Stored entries
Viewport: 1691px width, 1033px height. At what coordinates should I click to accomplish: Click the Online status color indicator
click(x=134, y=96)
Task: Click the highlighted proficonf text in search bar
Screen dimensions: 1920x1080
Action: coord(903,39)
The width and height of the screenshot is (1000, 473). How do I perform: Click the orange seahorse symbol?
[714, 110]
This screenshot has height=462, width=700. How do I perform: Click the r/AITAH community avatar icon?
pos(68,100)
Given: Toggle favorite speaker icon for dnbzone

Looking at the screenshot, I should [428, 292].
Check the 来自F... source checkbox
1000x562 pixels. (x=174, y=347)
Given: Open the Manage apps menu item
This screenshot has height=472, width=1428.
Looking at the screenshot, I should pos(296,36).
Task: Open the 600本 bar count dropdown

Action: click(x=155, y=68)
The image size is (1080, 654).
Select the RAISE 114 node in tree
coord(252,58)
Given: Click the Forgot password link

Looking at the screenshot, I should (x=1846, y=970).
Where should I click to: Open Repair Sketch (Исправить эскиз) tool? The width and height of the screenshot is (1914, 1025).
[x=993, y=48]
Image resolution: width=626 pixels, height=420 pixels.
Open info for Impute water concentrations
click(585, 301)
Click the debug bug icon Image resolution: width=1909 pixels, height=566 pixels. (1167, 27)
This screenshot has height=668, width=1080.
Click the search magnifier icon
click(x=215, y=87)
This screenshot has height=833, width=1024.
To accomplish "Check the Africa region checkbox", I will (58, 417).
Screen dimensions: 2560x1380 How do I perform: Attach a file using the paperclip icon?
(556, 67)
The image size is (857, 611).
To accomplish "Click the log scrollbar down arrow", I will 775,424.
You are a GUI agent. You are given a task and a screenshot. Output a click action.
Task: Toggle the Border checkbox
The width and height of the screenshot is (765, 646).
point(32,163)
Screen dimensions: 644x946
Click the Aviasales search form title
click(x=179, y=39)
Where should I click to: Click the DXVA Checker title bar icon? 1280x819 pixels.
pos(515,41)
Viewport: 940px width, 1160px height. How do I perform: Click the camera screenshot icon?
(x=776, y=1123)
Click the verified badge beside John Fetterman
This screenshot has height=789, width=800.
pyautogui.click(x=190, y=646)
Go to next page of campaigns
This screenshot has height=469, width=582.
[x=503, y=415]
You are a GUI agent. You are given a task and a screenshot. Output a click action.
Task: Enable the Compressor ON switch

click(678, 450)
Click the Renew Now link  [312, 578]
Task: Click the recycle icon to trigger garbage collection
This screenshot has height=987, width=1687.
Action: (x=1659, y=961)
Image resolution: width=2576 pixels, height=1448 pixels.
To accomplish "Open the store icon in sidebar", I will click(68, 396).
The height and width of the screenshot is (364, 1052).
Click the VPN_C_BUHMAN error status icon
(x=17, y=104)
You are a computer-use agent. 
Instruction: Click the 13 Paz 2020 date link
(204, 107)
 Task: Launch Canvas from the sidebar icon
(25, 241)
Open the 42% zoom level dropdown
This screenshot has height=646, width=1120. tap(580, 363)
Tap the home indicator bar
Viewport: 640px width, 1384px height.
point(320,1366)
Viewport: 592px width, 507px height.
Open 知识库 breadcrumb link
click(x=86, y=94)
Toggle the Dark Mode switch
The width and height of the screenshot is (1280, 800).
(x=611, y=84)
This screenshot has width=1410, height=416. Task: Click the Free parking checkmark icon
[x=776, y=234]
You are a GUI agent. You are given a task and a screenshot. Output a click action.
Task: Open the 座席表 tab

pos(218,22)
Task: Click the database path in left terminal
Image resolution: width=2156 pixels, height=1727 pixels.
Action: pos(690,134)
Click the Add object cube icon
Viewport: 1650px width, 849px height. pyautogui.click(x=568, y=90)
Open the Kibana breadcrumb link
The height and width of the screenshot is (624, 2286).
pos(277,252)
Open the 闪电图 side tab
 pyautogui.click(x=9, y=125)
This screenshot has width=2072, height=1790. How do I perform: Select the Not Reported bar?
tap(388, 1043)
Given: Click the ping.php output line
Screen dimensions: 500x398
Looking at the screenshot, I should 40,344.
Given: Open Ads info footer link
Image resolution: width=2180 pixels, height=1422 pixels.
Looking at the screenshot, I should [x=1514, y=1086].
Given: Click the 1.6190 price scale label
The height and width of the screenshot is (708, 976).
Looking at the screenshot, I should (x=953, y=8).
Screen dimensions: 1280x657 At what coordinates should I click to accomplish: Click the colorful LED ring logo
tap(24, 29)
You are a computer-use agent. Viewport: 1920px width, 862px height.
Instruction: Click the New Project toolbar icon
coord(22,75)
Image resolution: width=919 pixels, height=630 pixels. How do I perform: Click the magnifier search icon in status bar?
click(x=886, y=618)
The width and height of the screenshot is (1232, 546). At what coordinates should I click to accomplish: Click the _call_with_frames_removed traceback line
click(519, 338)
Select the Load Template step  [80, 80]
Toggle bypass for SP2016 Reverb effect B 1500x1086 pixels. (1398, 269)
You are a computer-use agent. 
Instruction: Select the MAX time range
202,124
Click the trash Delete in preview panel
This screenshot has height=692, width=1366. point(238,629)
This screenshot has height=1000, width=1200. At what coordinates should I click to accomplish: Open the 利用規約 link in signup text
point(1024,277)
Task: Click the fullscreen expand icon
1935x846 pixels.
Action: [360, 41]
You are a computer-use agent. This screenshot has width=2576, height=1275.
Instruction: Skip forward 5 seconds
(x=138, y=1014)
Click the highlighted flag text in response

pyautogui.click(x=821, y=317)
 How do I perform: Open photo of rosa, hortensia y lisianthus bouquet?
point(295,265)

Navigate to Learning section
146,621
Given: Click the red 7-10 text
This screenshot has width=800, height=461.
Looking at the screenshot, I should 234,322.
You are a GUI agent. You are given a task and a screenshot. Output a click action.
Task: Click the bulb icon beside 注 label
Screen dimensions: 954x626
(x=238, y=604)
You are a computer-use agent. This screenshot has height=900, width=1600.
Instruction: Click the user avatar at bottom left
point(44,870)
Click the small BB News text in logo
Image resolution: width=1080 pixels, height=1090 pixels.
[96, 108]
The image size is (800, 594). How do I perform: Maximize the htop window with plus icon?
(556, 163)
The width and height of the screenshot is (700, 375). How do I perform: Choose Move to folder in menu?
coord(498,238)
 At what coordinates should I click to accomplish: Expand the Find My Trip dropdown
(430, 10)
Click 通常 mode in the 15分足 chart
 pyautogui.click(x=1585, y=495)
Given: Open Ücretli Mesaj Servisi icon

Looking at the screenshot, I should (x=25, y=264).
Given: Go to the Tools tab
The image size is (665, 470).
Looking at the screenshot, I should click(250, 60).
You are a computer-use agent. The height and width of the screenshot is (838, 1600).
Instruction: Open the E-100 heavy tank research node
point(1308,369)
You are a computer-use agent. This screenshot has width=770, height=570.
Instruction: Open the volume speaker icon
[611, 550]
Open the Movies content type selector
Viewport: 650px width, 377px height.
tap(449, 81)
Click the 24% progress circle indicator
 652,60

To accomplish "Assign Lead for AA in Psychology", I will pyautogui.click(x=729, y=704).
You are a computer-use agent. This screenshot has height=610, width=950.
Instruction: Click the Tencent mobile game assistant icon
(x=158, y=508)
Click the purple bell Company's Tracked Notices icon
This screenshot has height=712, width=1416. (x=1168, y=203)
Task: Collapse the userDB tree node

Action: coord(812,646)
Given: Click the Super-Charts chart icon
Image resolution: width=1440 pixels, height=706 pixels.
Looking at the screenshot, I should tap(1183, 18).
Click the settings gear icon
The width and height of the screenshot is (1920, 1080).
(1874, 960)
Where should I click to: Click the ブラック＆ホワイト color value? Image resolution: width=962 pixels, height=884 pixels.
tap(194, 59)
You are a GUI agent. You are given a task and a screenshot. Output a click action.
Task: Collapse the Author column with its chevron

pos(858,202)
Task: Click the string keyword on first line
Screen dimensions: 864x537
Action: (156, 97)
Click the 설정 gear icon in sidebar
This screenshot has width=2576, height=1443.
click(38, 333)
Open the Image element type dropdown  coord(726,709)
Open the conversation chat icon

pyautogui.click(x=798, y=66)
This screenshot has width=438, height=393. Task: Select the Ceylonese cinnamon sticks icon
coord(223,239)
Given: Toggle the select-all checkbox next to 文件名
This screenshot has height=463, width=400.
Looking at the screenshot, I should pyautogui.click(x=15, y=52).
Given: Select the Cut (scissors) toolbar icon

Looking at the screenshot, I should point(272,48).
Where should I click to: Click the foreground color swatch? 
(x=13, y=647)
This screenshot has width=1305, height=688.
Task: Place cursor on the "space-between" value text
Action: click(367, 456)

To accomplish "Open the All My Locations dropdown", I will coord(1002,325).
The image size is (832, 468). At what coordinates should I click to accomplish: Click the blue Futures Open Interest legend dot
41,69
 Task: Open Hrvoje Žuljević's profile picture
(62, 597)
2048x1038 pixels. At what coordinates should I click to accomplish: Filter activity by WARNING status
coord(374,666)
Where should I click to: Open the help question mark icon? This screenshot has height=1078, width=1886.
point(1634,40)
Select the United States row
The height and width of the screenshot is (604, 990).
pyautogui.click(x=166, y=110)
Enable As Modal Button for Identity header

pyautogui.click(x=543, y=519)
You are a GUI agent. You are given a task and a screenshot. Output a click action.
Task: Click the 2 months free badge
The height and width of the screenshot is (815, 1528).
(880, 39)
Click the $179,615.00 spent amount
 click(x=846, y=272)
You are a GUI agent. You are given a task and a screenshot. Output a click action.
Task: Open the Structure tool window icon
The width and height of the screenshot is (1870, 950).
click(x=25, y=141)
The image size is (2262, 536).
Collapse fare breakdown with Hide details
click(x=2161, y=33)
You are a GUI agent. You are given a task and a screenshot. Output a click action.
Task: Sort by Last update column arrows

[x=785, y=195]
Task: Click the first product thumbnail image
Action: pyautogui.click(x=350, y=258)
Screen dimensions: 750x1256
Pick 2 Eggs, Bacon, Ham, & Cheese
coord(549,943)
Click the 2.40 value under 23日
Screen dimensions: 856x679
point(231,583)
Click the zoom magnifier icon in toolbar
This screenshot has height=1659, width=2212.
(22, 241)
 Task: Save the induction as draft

Problem details: Transcribe, without any change, the stretch of the records from the start through the line containing "Looking at the screenshot, I should (x=1846, y=970).", including both ends.

Final answer:
Viewport: 1691px width, 1033px height. At what coordinates should I click to accomplish: Click the Online status color indicator
click(x=134, y=96)
Task: Click the highlighted proficonf text in search bar
Screen dimensions: 1920x1080
Action: coord(903,39)
The width and height of the screenshot is (1000, 473). How do I perform: Click the orange seahorse symbol?
[714, 110]
This screenshot has height=462, width=700. How do I perform: Click the r/AITAH community avatar icon?
pos(68,100)
Given: Toggle favorite speaker icon for dnbzone

Looking at the screenshot, I should [428, 292].
Check the 来自F... source checkbox
1000x562 pixels. (x=174, y=347)
Given: Open the Manage apps menu item
This screenshot has height=472, width=1428.
Looking at the screenshot, I should pos(296,36).
Task: Open the 600本 bar count dropdown

Action: click(x=155, y=68)
The image size is (1080, 654).
Select the RAISE 114 node in tree
coord(252,58)
Given: Click the Forgot password link

Looking at the screenshot, I should (x=1846, y=970).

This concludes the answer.